EXERCISE INPUT:
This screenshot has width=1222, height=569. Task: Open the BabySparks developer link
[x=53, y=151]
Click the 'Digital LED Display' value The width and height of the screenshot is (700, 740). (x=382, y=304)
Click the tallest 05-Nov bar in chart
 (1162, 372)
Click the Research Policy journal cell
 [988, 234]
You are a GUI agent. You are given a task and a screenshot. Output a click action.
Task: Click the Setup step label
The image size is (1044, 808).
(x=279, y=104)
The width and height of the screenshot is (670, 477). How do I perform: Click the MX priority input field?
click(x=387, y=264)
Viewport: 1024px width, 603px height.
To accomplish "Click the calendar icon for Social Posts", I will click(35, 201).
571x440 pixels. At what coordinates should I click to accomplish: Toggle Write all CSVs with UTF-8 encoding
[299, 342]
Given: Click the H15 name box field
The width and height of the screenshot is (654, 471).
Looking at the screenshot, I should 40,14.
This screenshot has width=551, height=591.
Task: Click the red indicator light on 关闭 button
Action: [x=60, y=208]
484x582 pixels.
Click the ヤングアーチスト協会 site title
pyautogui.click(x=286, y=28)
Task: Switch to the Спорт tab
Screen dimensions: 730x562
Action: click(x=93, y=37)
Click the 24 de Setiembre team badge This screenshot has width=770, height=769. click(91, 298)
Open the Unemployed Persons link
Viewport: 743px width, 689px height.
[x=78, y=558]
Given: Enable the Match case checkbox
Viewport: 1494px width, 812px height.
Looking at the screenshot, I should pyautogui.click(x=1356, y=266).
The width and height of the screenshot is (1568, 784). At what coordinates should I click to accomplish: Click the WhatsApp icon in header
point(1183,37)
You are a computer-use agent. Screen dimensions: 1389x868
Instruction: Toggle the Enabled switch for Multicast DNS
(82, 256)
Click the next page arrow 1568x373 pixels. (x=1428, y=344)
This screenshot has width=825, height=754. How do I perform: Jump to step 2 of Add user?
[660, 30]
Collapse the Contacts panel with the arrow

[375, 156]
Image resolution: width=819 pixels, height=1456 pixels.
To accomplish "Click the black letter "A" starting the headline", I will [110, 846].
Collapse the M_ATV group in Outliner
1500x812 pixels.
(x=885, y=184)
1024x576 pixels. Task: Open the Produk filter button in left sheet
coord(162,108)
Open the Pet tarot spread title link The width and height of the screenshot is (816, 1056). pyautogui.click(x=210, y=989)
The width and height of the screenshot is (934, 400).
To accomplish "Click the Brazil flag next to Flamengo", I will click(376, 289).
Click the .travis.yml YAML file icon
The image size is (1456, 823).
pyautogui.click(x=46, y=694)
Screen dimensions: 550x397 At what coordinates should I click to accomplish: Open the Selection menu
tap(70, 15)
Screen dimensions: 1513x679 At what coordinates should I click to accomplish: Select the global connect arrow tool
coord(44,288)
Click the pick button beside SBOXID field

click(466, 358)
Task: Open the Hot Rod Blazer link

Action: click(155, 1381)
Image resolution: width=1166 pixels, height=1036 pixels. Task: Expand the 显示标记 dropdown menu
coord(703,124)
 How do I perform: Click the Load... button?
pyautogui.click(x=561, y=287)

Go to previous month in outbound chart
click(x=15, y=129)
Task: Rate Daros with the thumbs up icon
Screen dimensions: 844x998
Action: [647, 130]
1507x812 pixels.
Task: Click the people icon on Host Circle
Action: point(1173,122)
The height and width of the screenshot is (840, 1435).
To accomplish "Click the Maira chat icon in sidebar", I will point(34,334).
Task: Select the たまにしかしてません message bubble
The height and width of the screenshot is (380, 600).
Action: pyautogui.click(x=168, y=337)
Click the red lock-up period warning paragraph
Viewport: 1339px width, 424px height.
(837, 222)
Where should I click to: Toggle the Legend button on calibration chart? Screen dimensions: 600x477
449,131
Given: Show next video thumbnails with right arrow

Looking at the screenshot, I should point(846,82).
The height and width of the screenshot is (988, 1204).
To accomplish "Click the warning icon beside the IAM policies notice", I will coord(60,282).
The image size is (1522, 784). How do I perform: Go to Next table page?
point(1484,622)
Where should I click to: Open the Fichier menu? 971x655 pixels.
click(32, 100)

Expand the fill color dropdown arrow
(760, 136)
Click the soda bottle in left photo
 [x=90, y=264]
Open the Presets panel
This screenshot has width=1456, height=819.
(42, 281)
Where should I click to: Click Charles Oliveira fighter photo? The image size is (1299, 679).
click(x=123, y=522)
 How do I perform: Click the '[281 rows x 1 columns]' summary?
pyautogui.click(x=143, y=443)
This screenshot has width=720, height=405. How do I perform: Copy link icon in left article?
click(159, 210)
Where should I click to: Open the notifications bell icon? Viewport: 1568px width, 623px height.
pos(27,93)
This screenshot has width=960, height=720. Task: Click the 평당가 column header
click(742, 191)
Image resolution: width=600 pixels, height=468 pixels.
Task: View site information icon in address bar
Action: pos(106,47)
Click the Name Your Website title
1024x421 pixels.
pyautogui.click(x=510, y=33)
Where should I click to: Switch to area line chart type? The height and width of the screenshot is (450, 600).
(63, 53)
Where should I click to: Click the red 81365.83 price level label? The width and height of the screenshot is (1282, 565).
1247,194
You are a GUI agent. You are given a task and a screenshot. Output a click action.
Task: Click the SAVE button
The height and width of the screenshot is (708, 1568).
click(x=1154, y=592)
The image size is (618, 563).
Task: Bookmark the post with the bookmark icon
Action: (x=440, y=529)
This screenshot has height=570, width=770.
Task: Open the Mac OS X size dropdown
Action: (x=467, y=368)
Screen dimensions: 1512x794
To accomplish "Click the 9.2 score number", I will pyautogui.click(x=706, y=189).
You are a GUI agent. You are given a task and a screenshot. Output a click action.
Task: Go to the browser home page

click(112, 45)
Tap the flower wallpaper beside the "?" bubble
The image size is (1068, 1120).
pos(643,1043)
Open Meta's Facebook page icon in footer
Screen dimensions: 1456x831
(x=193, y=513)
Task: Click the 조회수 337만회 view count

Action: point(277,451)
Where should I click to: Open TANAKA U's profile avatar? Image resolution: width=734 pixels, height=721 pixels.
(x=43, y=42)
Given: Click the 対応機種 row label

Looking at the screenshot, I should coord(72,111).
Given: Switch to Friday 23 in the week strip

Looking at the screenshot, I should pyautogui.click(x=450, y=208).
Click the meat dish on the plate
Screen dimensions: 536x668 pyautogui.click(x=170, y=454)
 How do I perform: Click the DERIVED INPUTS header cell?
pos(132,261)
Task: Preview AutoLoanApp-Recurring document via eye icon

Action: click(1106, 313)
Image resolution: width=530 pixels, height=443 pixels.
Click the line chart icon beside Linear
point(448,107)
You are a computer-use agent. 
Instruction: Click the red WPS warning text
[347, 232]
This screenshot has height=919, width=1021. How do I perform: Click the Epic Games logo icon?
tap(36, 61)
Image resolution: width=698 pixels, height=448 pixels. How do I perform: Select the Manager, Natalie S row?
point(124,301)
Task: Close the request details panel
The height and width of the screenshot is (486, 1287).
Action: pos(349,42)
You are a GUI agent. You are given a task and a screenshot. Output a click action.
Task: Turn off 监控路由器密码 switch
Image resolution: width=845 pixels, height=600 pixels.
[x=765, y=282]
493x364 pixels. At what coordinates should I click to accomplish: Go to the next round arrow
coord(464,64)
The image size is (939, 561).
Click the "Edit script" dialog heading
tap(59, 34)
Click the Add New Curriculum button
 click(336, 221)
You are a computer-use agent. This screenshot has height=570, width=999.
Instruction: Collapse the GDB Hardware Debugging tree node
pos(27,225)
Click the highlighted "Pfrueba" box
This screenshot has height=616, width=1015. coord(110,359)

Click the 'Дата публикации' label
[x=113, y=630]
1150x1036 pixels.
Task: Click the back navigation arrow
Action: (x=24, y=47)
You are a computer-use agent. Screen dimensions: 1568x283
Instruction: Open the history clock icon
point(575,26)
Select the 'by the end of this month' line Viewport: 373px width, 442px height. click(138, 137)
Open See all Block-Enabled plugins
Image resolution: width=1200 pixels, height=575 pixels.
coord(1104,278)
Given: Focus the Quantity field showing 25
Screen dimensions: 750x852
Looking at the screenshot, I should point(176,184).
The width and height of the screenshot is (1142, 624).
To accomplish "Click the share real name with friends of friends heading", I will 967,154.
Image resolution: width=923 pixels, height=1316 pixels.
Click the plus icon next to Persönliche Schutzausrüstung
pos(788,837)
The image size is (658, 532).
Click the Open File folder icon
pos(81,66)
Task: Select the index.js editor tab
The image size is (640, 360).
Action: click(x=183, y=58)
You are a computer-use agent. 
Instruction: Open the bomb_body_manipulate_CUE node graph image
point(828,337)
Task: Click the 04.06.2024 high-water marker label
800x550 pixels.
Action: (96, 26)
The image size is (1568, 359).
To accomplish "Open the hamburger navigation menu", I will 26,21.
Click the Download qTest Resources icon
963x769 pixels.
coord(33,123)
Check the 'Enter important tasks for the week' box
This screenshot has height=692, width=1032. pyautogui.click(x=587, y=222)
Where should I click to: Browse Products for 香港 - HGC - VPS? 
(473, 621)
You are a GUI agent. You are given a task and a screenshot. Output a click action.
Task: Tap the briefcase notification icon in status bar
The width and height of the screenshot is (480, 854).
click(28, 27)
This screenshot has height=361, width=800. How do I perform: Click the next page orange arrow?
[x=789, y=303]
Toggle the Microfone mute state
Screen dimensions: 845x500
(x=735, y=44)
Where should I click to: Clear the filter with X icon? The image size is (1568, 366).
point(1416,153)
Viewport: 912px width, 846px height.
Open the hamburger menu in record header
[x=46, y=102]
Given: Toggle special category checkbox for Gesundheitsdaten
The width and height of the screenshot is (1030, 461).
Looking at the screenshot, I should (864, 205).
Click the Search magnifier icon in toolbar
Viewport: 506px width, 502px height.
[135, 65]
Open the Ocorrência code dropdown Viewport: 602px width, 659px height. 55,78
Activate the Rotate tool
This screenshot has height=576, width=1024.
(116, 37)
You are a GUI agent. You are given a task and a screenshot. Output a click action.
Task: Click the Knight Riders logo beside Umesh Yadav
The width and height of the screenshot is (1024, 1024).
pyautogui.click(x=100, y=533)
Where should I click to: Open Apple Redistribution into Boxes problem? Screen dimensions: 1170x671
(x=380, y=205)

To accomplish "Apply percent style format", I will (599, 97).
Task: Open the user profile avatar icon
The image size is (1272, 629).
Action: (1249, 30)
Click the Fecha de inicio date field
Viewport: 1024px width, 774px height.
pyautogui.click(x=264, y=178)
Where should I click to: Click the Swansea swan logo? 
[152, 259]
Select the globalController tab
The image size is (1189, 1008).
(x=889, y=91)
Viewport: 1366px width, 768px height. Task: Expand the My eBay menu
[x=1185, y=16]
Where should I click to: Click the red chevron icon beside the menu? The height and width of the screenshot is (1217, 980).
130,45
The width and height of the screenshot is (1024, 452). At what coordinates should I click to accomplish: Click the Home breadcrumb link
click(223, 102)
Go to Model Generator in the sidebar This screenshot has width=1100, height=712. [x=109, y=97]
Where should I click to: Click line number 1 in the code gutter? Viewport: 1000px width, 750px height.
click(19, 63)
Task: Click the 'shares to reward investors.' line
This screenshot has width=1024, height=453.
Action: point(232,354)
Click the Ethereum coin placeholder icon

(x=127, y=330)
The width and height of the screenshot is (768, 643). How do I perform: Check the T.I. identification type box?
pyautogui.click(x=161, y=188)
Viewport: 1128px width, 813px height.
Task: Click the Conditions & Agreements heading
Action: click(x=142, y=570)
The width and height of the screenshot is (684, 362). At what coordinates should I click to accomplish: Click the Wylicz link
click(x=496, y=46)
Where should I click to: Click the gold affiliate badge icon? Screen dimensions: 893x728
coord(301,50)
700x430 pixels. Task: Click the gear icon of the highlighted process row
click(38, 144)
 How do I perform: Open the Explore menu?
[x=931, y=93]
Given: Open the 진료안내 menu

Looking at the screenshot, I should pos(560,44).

EXERCISE DESCRIPTION: Starting at the line that contains "Task: Switch to the Спорт tab" and stopping after the line that contains "Given: Enable the Match case checkbox", write out every line exactly as it appears above, and no other line.

SOLUTION TO THIS EXERCISE:
Task: Switch to the Спорт tab
Screen dimensions: 730x562
Action: click(x=93, y=37)
Click the 24 de Setiembre team badge This screenshot has width=770, height=769. click(91, 298)
Open the Unemployed Persons link
Viewport: 743px width, 689px height.
[x=78, y=558]
Given: Enable the Match case checkbox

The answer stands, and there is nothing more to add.